- [YOUR ASSIGNMENT] Please copy everything from the line containing "Describe the element at coordinates (688, 416)" down to the line containing "y-tick-label: 10.4 is", both included, leaving the pictures out.

[[ MATERIAL PROVIDED open ]]

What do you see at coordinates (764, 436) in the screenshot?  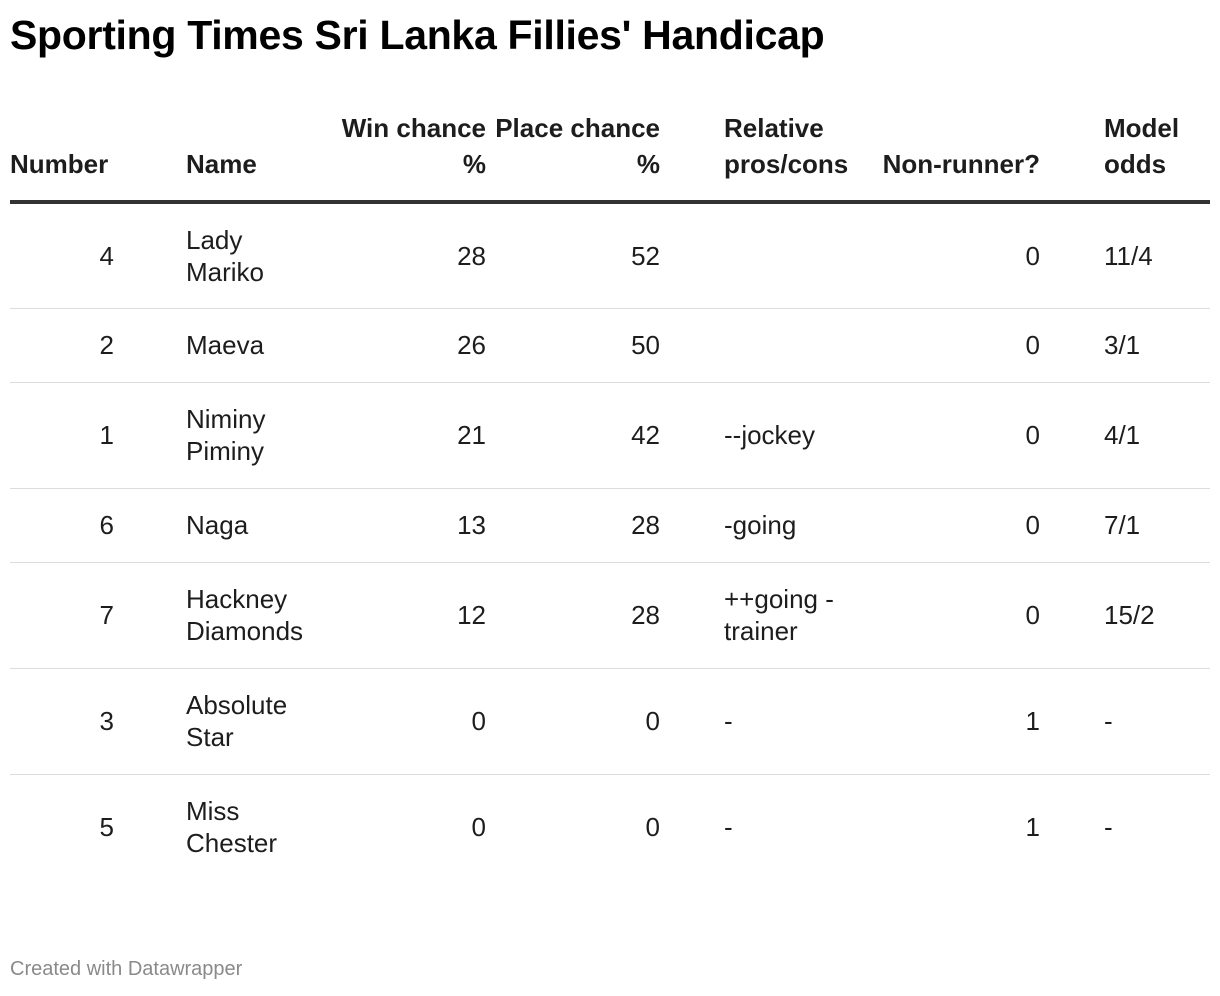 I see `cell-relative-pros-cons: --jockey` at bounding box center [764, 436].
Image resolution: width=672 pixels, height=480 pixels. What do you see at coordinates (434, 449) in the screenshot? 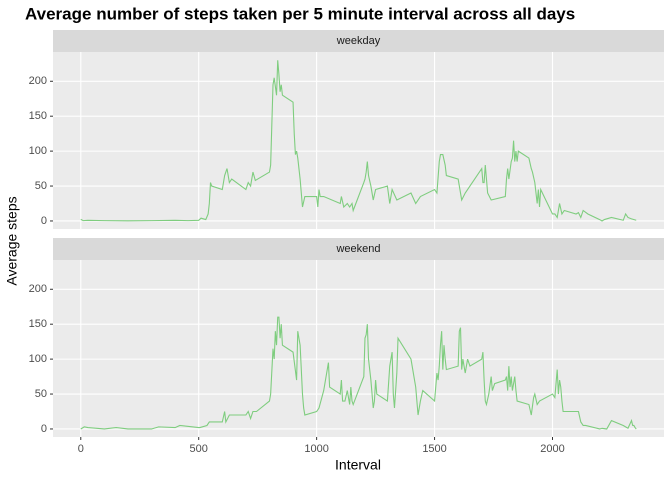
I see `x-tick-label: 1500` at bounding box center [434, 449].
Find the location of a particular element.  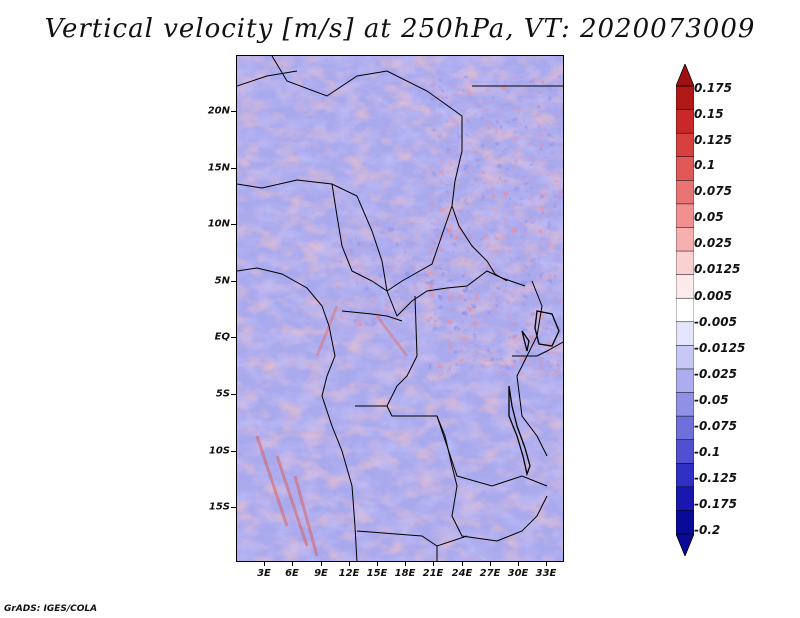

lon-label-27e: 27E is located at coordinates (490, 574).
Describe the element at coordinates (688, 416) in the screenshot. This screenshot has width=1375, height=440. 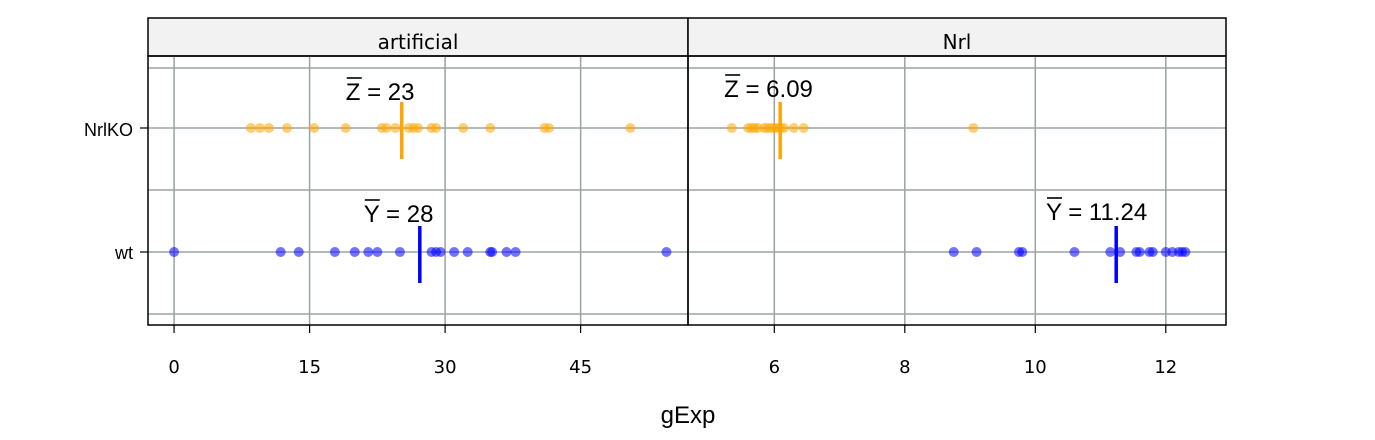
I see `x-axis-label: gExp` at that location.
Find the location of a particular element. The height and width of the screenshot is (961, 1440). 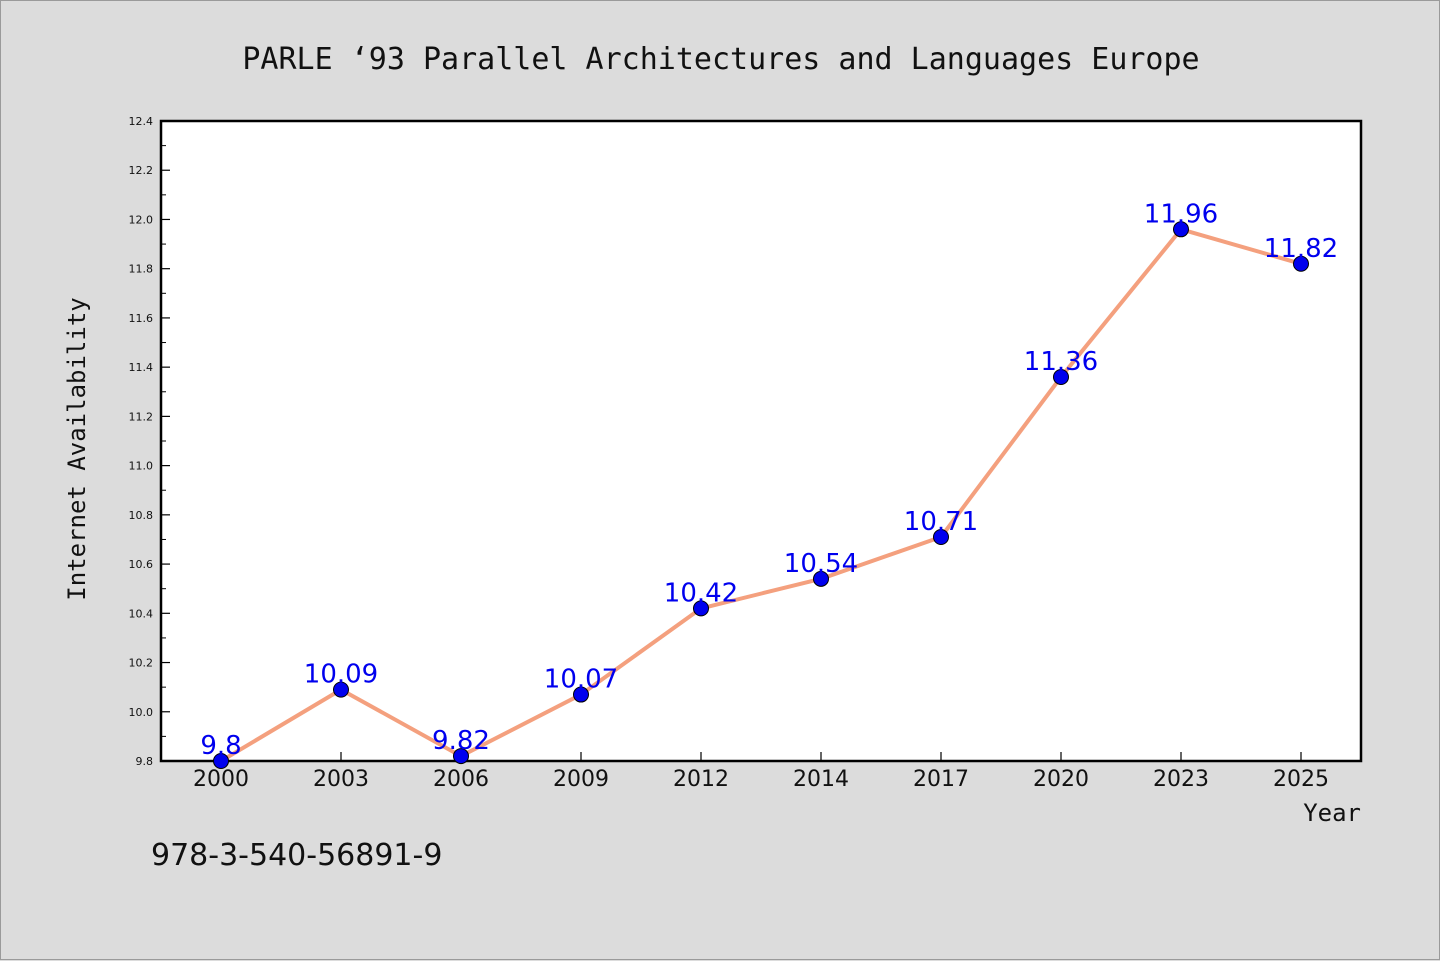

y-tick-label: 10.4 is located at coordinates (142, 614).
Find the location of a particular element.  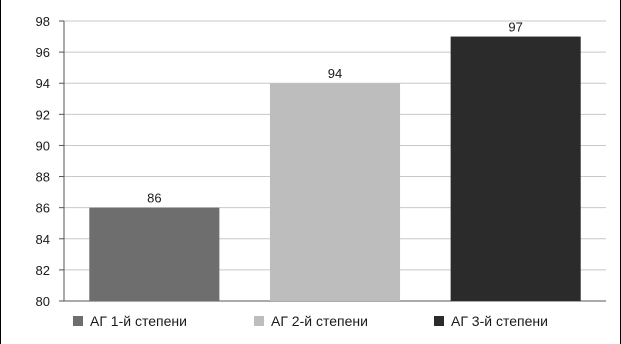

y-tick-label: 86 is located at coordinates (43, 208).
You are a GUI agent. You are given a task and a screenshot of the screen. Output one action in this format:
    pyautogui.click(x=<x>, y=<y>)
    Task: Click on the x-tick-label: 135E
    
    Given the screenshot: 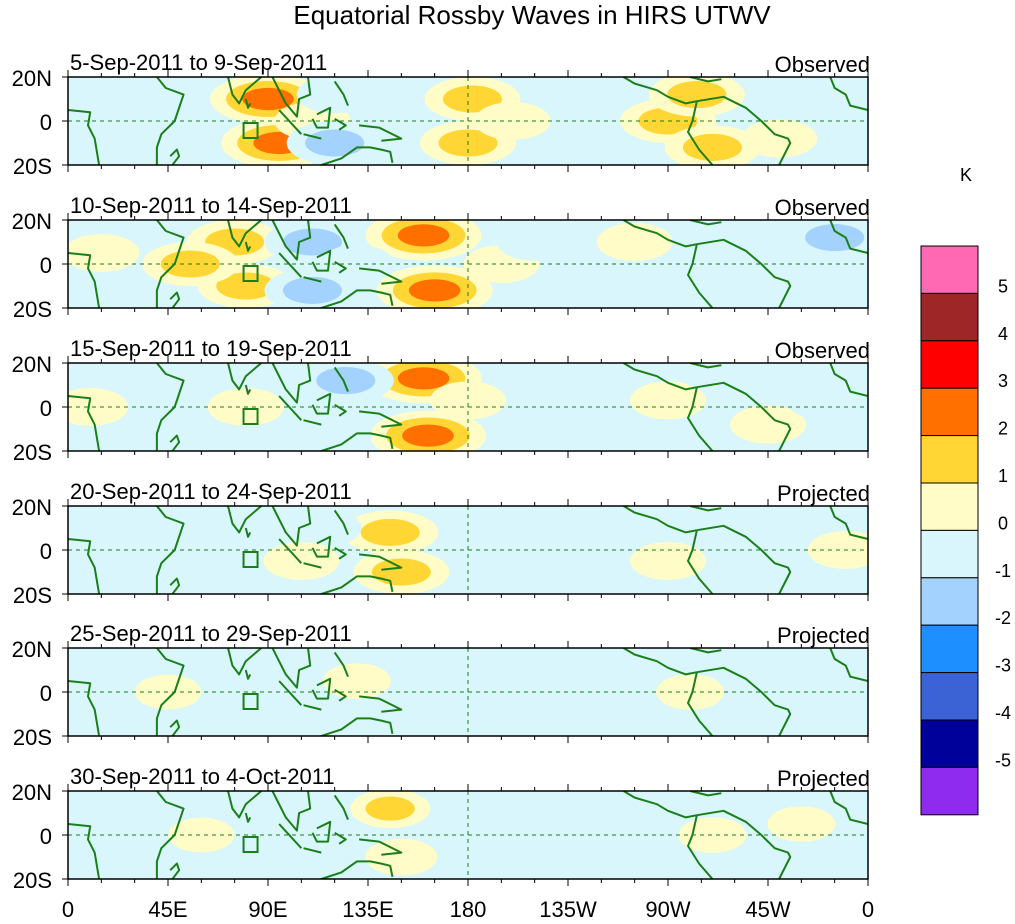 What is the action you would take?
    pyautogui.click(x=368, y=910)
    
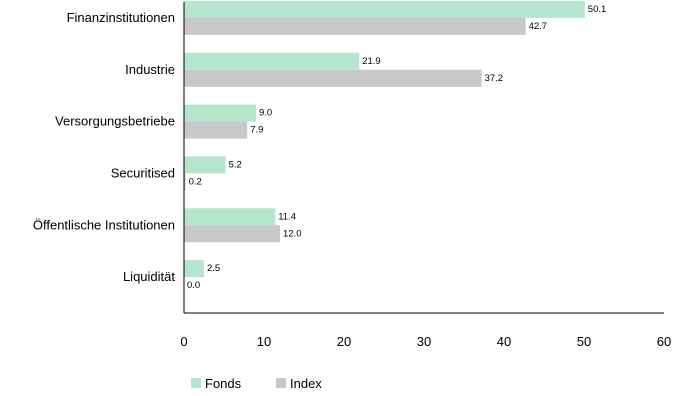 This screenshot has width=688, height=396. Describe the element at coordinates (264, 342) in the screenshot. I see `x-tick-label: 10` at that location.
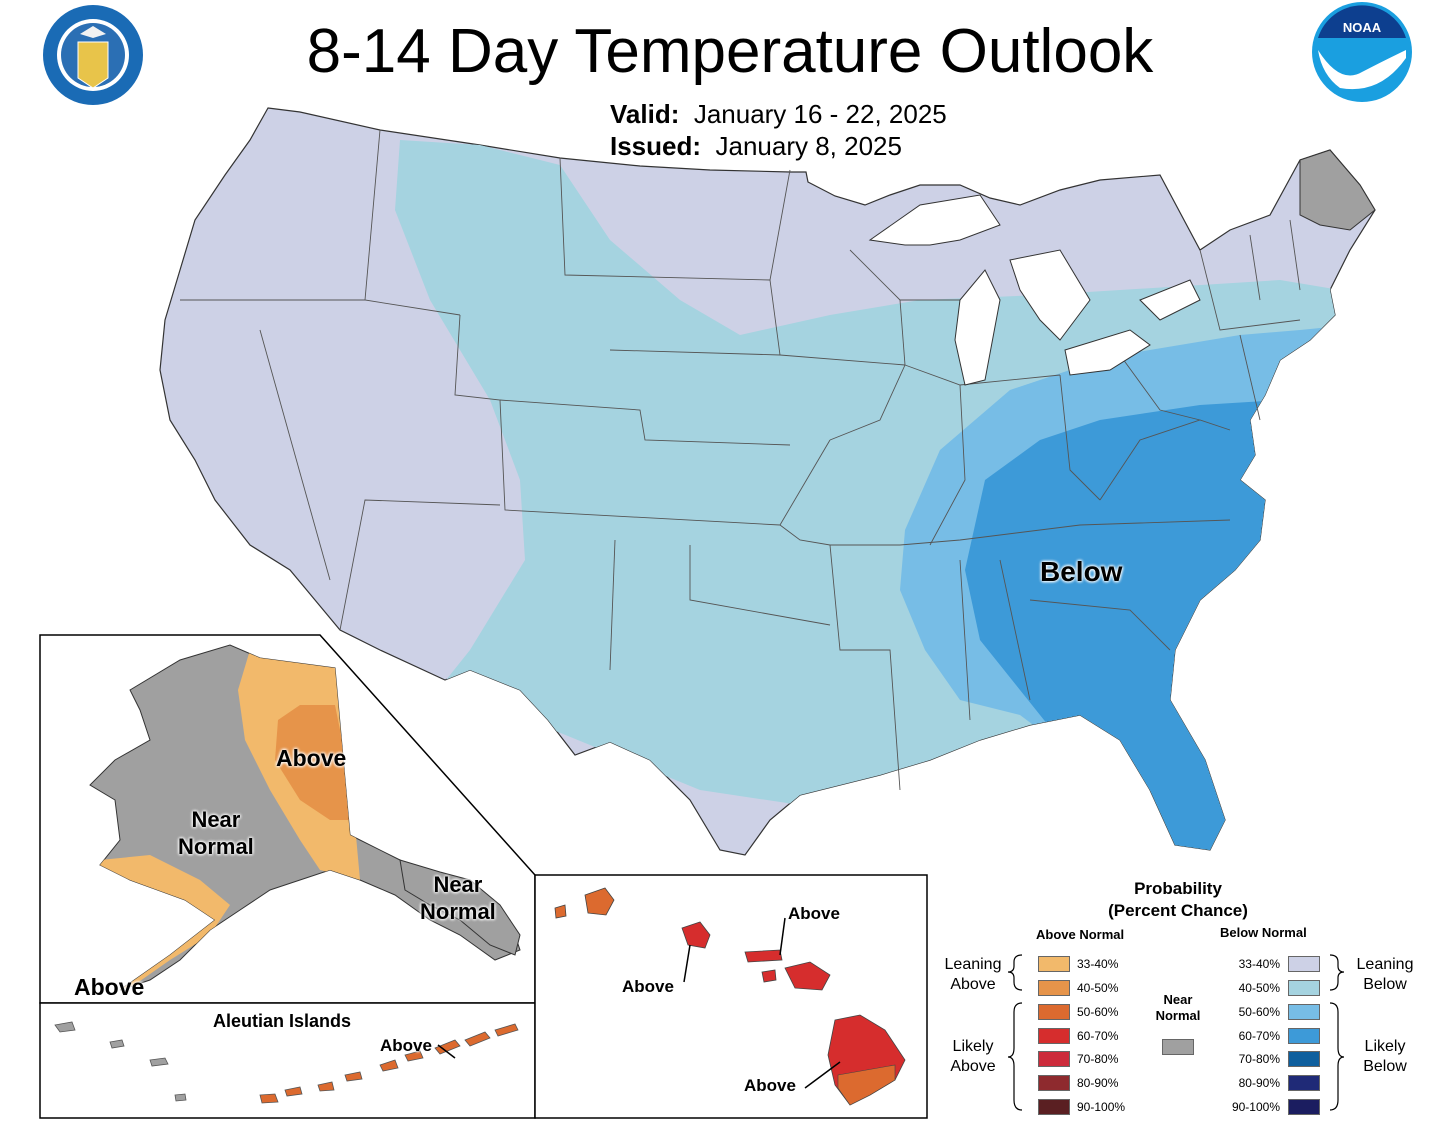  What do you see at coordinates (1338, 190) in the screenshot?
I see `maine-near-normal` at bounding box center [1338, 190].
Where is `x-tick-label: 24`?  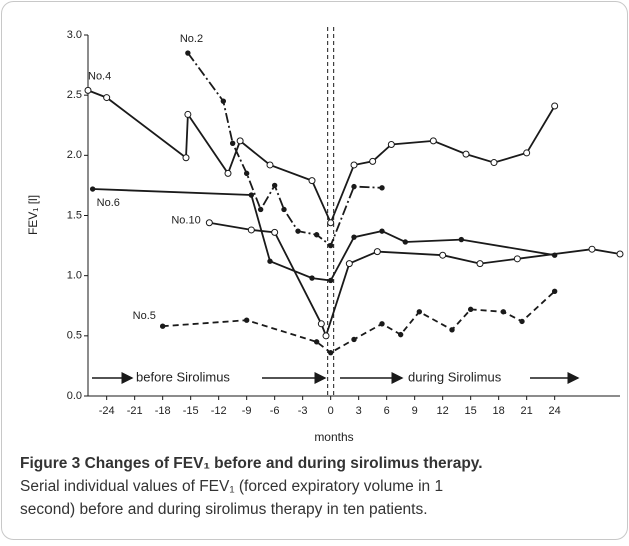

[[ MATERIAL PROVIDED closed ]]

- [WRITTEN RESPONSE]
Describe the element at coordinates (688, 416) in the screenshot. This screenshot has width=1375, height=440. 
I see `x-axis-label: gExp` at that location.
Find the location of a particular element. The height and width of the screenshot is (961, 1440). 

y-tick-label: 10.4 is located at coordinates (142, 614).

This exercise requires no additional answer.